#### TASK TO COMPLETE
Please set down the records exactly, keeping every line.

#### Stored data entries

________________________________________

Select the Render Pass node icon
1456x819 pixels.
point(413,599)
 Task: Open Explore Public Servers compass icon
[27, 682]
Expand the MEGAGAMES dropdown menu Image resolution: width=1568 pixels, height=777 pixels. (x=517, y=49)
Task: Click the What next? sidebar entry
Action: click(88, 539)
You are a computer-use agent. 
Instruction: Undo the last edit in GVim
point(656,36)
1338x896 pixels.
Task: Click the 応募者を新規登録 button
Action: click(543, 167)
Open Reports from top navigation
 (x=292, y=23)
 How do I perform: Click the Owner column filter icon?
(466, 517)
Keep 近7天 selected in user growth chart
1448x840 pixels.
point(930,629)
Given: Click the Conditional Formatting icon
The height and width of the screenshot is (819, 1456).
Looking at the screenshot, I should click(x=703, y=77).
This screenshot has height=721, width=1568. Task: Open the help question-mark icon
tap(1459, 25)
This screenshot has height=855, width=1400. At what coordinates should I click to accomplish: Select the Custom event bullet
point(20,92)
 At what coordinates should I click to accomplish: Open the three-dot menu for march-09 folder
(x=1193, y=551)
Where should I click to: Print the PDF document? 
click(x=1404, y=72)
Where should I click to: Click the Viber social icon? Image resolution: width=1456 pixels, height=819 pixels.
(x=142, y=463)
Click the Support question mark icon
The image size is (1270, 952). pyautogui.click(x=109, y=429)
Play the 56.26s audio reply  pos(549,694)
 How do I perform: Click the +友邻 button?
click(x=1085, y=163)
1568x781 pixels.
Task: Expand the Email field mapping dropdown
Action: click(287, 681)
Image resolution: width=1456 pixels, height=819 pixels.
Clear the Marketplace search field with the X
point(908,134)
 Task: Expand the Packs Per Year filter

________________________________________

#### SOLUTION TO THIS TASK
Select the Render Pass node icon
1456x819 pixels.
point(413,599)
 Task: Open Explore Public Servers compass icon
[27, 682]
Expand the MEGAGAMES dropdown menu Image resolution: width=1568 pixels, height=777 pixels. (x=517, y=49)
Task: Click the What next? sidebar entry
Action: click(88, 539)
You are a computer-use agent. 
Instruction: Undo the last edit in GVim
point(656,36)
1338x896 pixels.
Task: Click the 応募者を新規登録 button
Action: click(543, 167)
Open Reports from top navigation
 (x=292, y=23)
 How do I perform: Click the Owner column filter icon?
(466, 517)
Keep 近7天 selected in user growth chart
1448x840 pixels.
point(930,629)
Given: Click the Conditional Formatting icon
The height and width of the screenshot is (819, 1456).
Looking at the screenshot, I should click(x=703, y=77).
This screenshot has height=721, width=1568. Task: Open the help question-mark icon
tap(1459, 25)
This screenshot has height=855, width=1400. At what coordinates should I click to accomplish: Select the Custom event bullet
point(20,92)
 At what coordinates should I click to accomplish: Open the three-dot menu for march-09 folder
(x=1193, y=551)
Where should I click to: Print the PDF document? 
click(x=1404, y=72)
Where should I click to: Click the Viber social icon? Image resolution: width=1456 pixels, height=819 pixels.
(x=142, y=463)
Click the Support question mark icon
The image size is (1270, 952). pyautogui.click(x=109, y=429)
Play the 56.26s audio reply  pos(549,694)
 How do I perform: Click the +友邻 button?
click(x=1085, y=163)
1568x781 pixels.
Task: Expand the Email field mapping dropdown
Action: click(287, 681)
Image resolution: width=1456 pixels, height=819 pixels.
Clear the Marketplace search field with the X
point(908,134)
 Task: Expand the Packs Per Year filter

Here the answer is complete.